Buio – La regia di Emanuela Rossi

ARTICOLO DI Gianni Canova

C’è un dentro e c’è un fuori.

Dentro c’è un padre, ci sono tre figlie e c’è il fantasma di una madre scomparsa non si sa come.

Dentro c’è il buio.

Fuori c’è un sole malato e l’apocalisse imminente.

Non lo si vede, il fuori, per tutta la prima parte del film.

È il padre che lo racconta alle figlie.

Ed è un racconto terribile, con donne senza mani e senza occhi, e il pericolo ovunque.

Come in The Village di M. Night Shyamalan,

anche in Buio la narrazione del padre vuol proteggere le figlie dal Male

che si annida al di là dello spazio protetto in cui vivono.

Le tre ragazzine dai nomi allusivi (Stella, Luce e Aria)

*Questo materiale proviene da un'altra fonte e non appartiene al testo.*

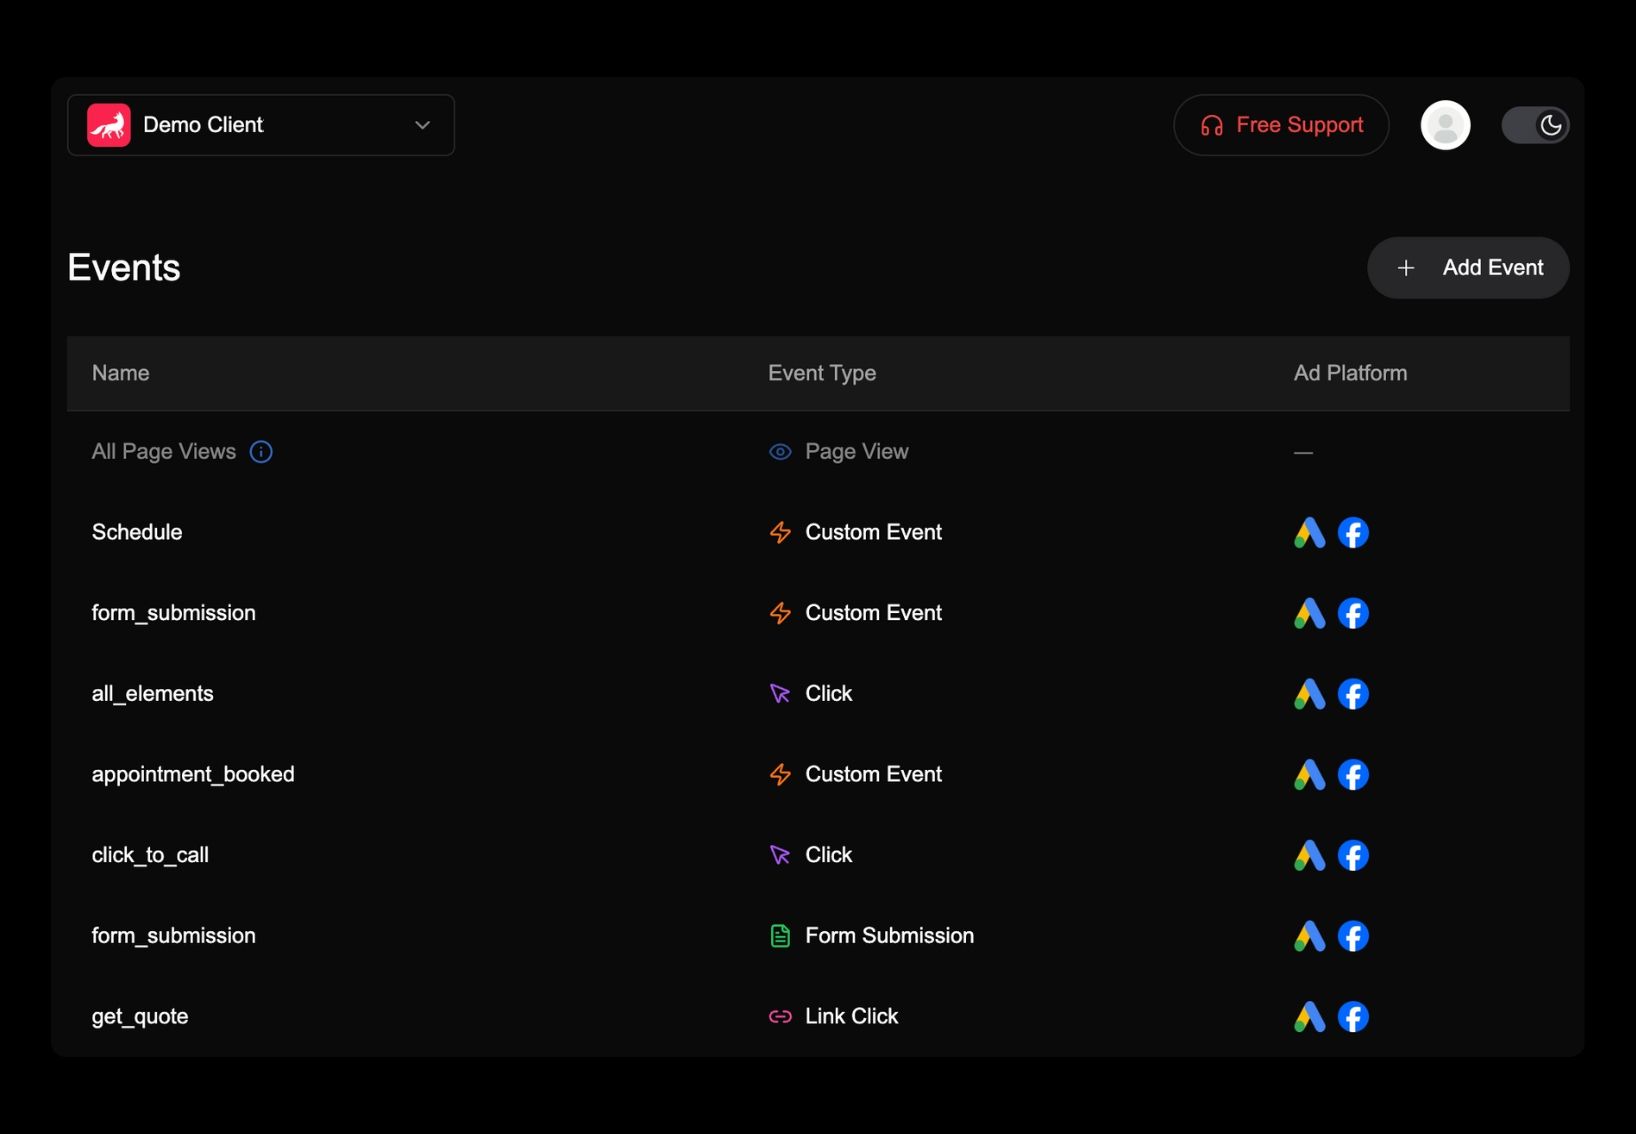Sort by the Name column header
Image resolution: width=1636 pixels, height=1134 pixels.
[x=121, y=373]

vivono nello spazio/tana che il padre ha isolato dal mondo:

indossano lunghe camicie da notte biancastre,

fanno fitness con vecchi videotape e ascoltano la musica che il padre sceglie per loro.

Lui, il padre, esce ogni giorno indossando una maschera antigas

e riappare la sera fra i teli di cellophane che isolano l’ingresso dal resto della casa

portando il cibo che è riuscito a procurarsi là fuori,

a volte – dice – anche arrivando a uccidere pur di non tornare a mani vuote.

Ma il fuori è negato allo sguardo, al nostro come a quello delle ragazze.

Dobbiamo credere al padre, alla sua narrazione.

Anche se qualcosa non torna. Anche se dentro lo spazio protetto della casa

a volte appaiono immagini-shock (come la parete della cucina imbrattata di sangue)

che non si sa come leggere né dove collocare:

ricordi? allucinazioni? premonizioni? rimozioni?

La recitazione di Valerio Binasco imprime alla figura del padre

un’ambiguità di fondo che incrina la fede.

Quando ad esempio legge i versetti dell’Apocalisse,

o quando invita la figlia a ballare con lui

sulle note di Reality, da Il tempo delle mele,

qualcosa lo fa sembrare più un lupo che un padre.

Ma non si può dire altro, per non guastare a chi legge

il piacere di scoprire a poco a poco dove ci vuol condurre

il suggestivo e promettente esordio alla regia di Emanuela Rossi.

Lei dice di essersi ispirata a Yorgos Lanthimos, e si sente.

Ma c’è anche la lezione evidente del già citato Shyamalan.

E c’è una sapienza narrativa e figurativa che usa i canoni del genere,

in bilico fra horror e thriller, per mettere a fuoco una riflessione non banale e non riconciliata

sulla famiglia, sulla paternità, sul trauma del diventare grandi.

Nei panni della figlia più grande, Denise Tantucci (viene dalla fiction,

sarà nel nuovo film di Nanni Moretti Tre piani) presta i suoi occhi grigi

e il suo sguardo penetrante alla messa a fuoco di una ragazzina

al contempo ribelle e impaurita, fragile e determinata.

E il modo con cui scopre, perlustra ed esplora il fuori

lascia davvero senza respiro.

Sospeso com’è fra buio e luce, fra spazi aperti e spazi chiusi,

fra le stelle e il sangue, l’esordio di Emanuela Rossi conferma,

dopo The Nest-Il nido di Roberto De Feo e Il signor Diavolo di Pupi Avati,

il ritrovato vigore dell’horror italiano,

e la sua capacità di intraprendere con coraggio strade nuove.

Attenzione ai titoli di coda: quello che si vede potrebbe indurre

a un ulteriore, repentino e inatteso rovesciamento di prospettiva.